[The task] From the entries below, transcribe exactly the lines between the line holding "You are a computer-use" and the line holding "Instruction: Close the", inclusive; skip all other lines.

[Material to process]
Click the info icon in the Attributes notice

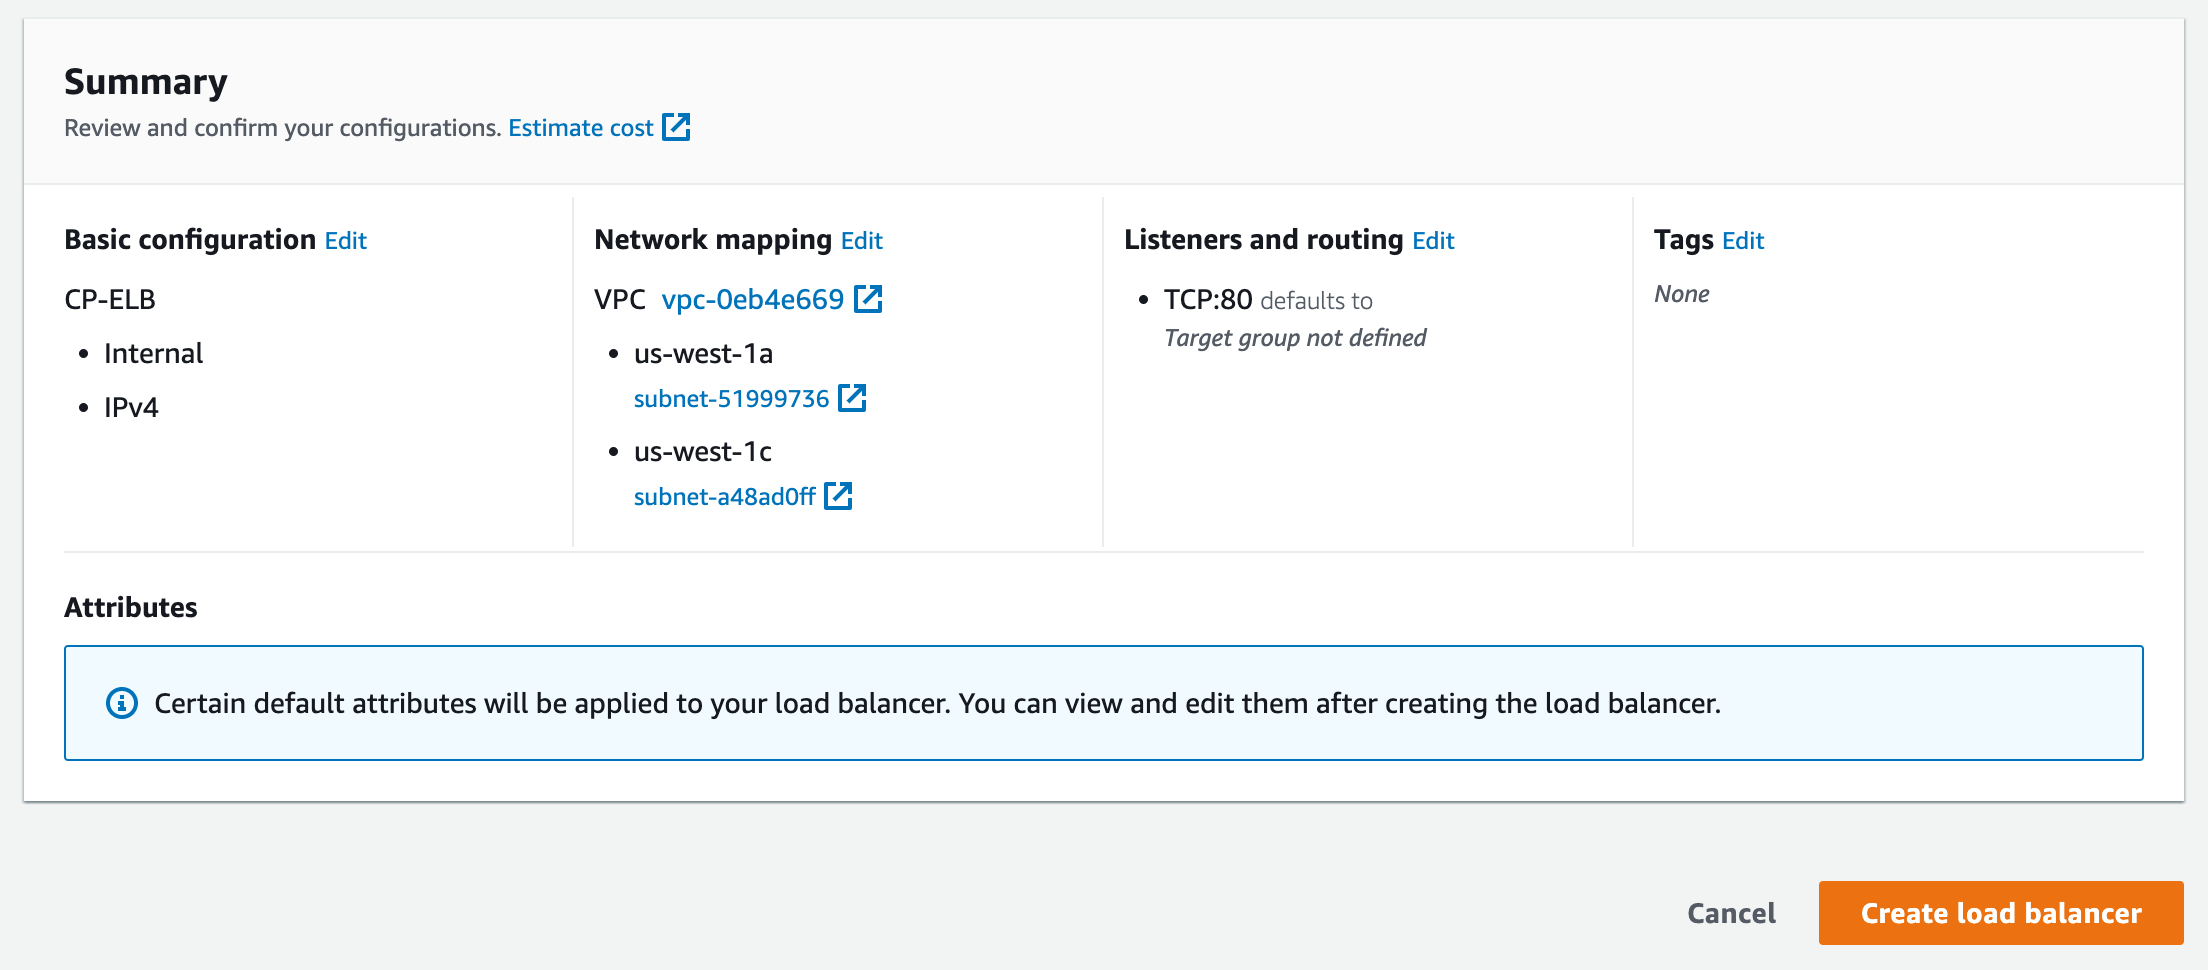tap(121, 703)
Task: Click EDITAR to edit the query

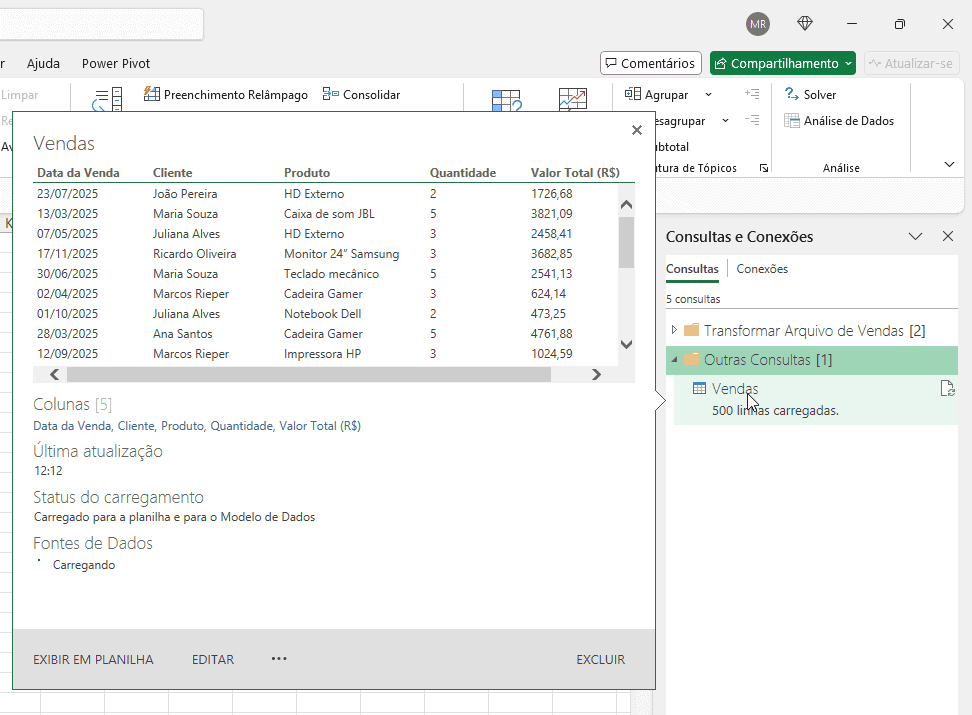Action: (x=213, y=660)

---

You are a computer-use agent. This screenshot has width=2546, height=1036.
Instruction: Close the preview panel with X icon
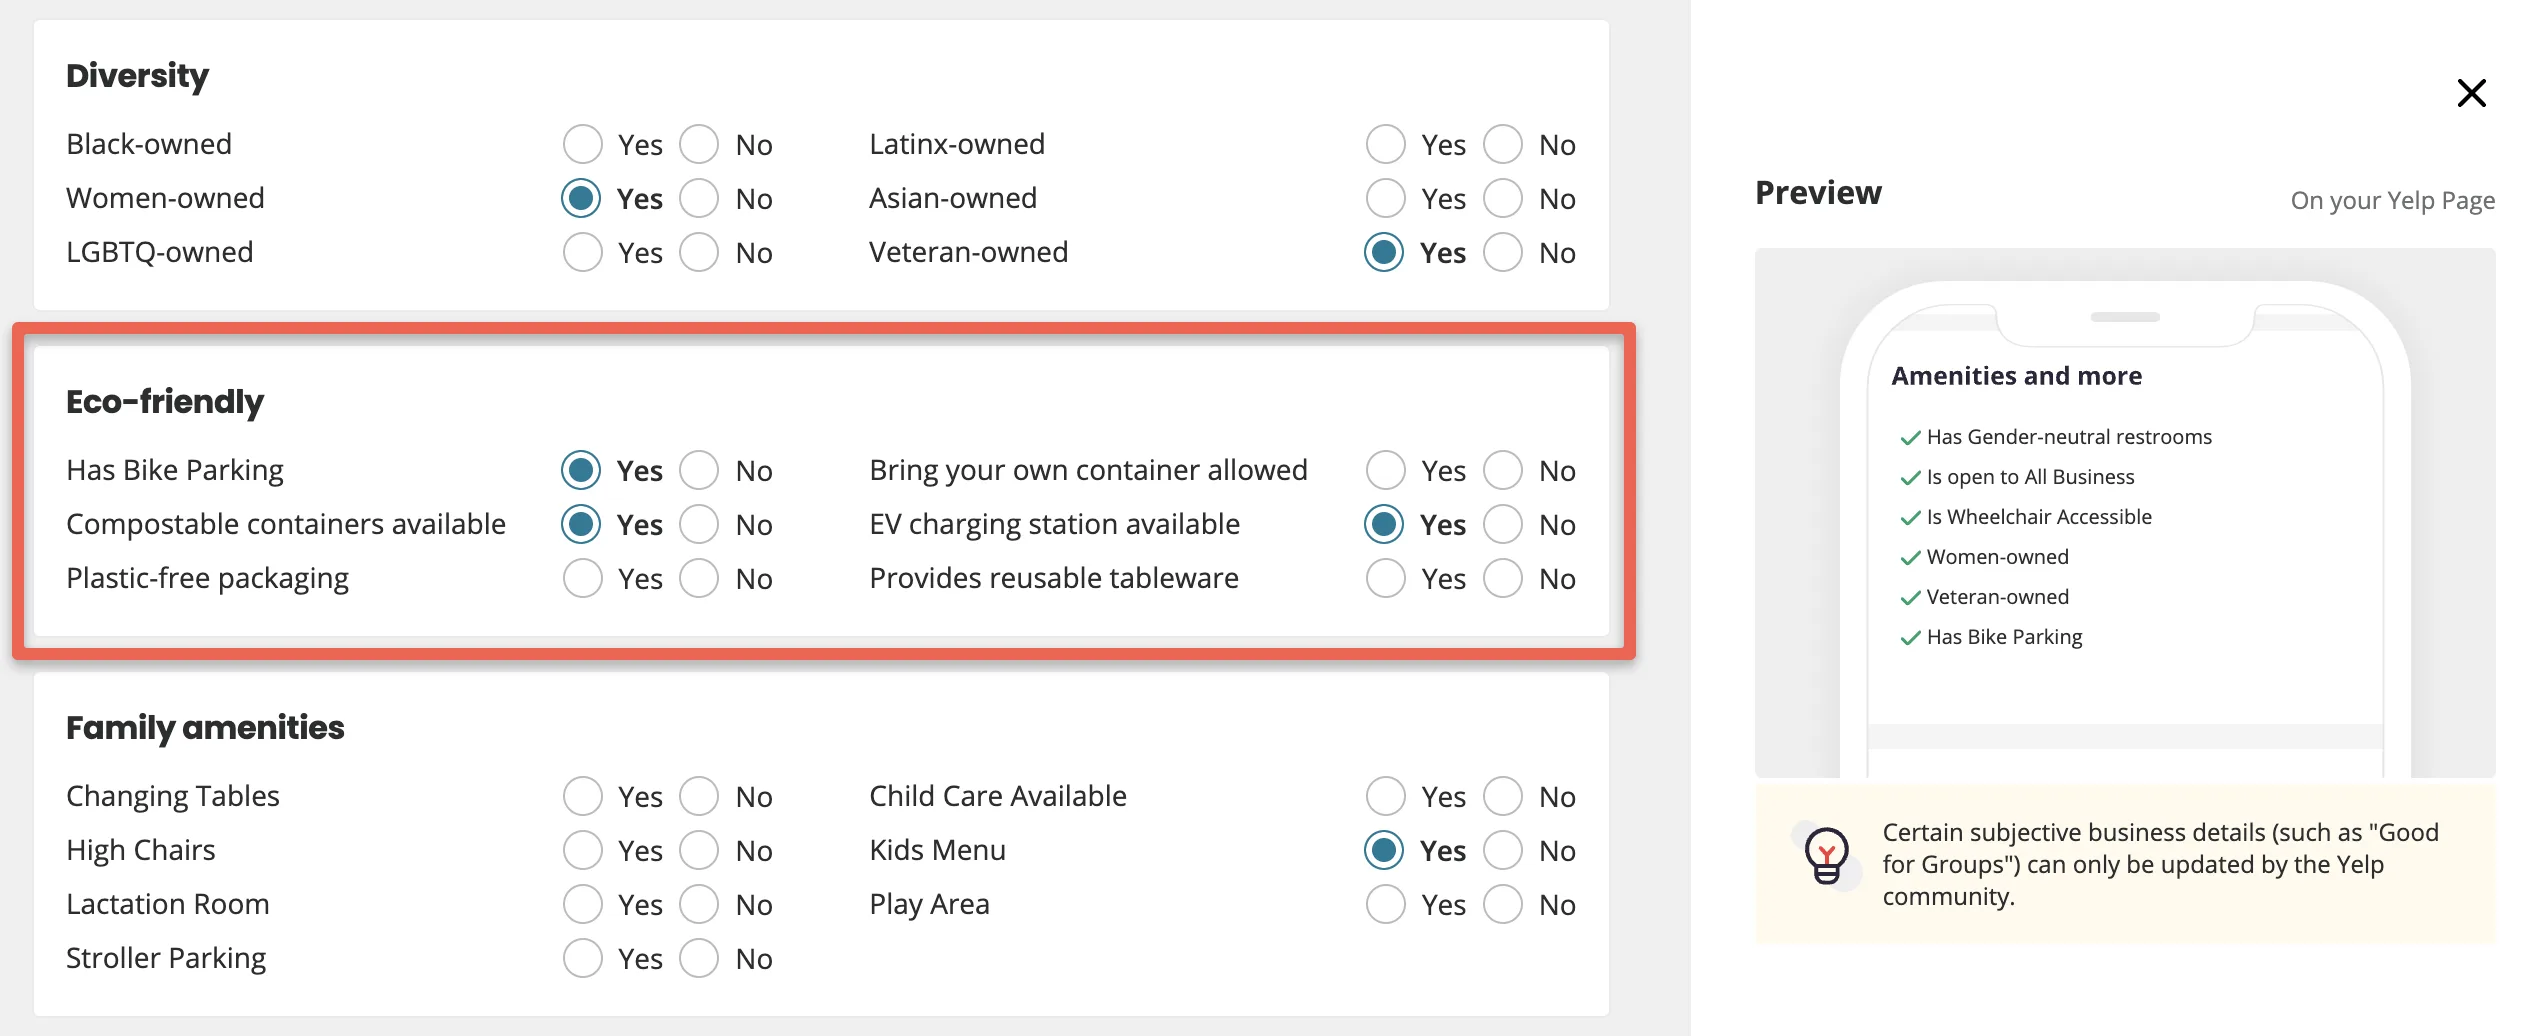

[Result]
You are a computer-use agent. This screenshot has width=2546, height=1036.
Instruction: Close the preview panel with X icon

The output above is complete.